DATA SHOWN:
##########
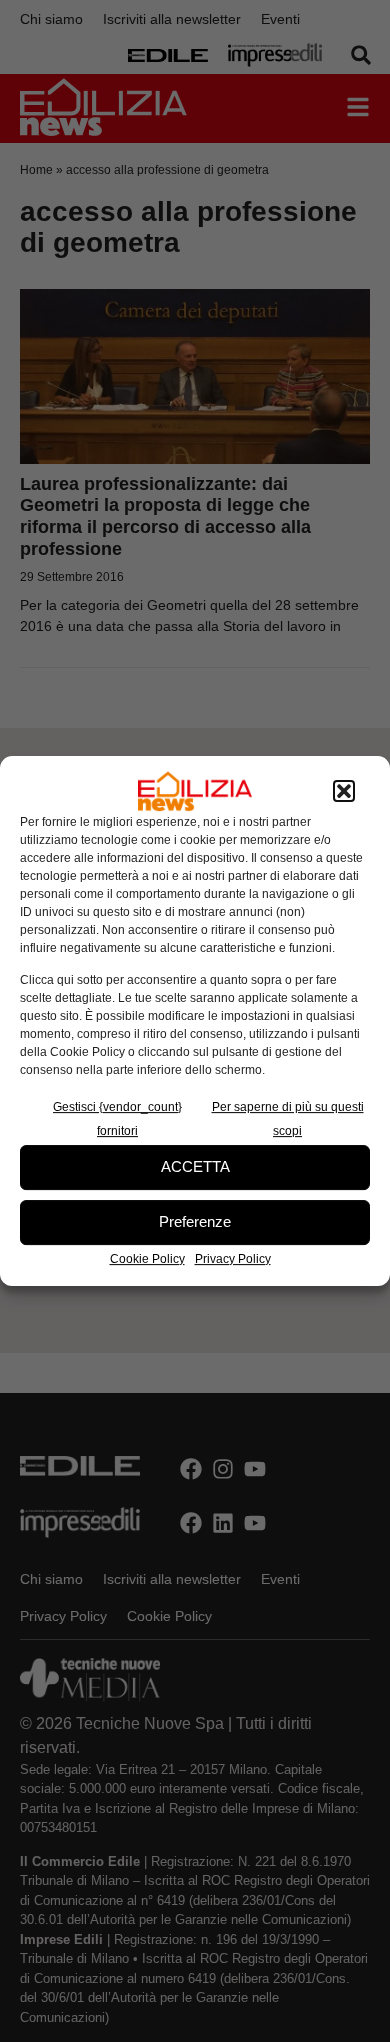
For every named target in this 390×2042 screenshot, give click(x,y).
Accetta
##########
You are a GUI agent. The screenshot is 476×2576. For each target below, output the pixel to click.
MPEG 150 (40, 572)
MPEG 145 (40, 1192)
##########
EXERCISE GOAL: Once you reach the line with "You are a GUI" in the data above, copy it and every line after it exactly, up to and including the line with "MPEG 145 (40, 1192)".

OUTPUT BELOW:
You are a GUI agent. The screenshot is 476×2576. For each target below, output the pixel to click.
MPEG 150 (40, 572)
MPEG 145 (40, 1192)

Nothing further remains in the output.